Grouse now provides gluten-free malts that go into several commercially made beers, such as Watchstander Stout by Ghostfish Brewing Company, a small-batch brewer in Seattle, and Oatmeal Stout by Shadows Brewing Company, a brewpub in Cheyenne, Wyoming. “Grouse is helping to change the paradigm of peoples’ perceptions of gluten-free beer,” Henley said.


Rice on the New Frontier


Another malting company changing the way people perceive gluten-free beer is Eckert Malting & Brewing in Chico, California. The facility is the first in the world to exclusively malt and roast rice as a grain for brewing.

The owner Jim Eckert, a homebrewer for more than 40 years and a professional agriculture researcher for 30 years, first started brewing with rice when his wife discovered she had intolerance for gluten. She shared Twila Henley’s disappointment in the flavor of commercially available gluten-free beers and challenged her husband to brew a gluten-free beer for her that actually tasted good. So Eckert started with brown rice syrup and eventually switched to all-grain batches of rice beer. “After two years, I decided my product was good enough to put on the market,” said Eckert, which he did.

 

“As a brewer of rice beer I had to build a malthouse first because at the time no one else was doing that,” Eckert explains. He started roasting a variety of different rices — light offerings such as biscuit rice and crystal rice as well as dark rice and the even darker gas hog rice. He brewed into a full spectrum of light to dark beers, including a hoppy black ale. “Colored rice malt adds interesting character to beers that wouldn’t exist otherwise,” he said.

To date, Eckert has six rice beers available at his malthouse and brewery, including a light lager and a dark lager, which are bottled and will eventually be kegged for local accounts. As far as the malt goes, Eckert will ship to any interested brewery or distillery, near or far.

“It’s been slow convincing people that you can brew with rice,” Eckert said. “The local homebrewers were very reluctant initially, but still curious. They had lots of questions. They pushed me more than anyone else has pushed me. Today homebrew stores purchase the majority of my malt.”

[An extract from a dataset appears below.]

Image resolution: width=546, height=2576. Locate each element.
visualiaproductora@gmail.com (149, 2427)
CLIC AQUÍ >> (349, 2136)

With support from experimental homebrewers and interest from several craft breweries and distilleries, Eckert’s rice is fundamentally changing the gluten-free brewing game. Not to mention his beers are broadening the scope of gluten-free products available on the market.


A Guild of Their Own


Alongside Colorado Malting, Riverbend Malt House, Grouse Malting and Roasting, and many others, Eckert has joined a new trade association for craft maltsters. He likens the North American Craft Maltsters Guild to the Brewers Association and statewide brewers guilds. He predicts a boom in membership. “Together we’re discovering we can do things that big malthouses don’t do, and we’re ending up with much more distinct, local beers,” said Eckert. “We’ve grown tremendously within the year I’ve been involved, taking on 20 or more new members.”

Colorado Malting’s Jason Cody agrees there’s plenty of blue sky when it comes to growth. “I really see craft malting and small malthouses like ours showing up in every nook and cranny. This is how beer used to be made — what we’re doing is the roots of beer.”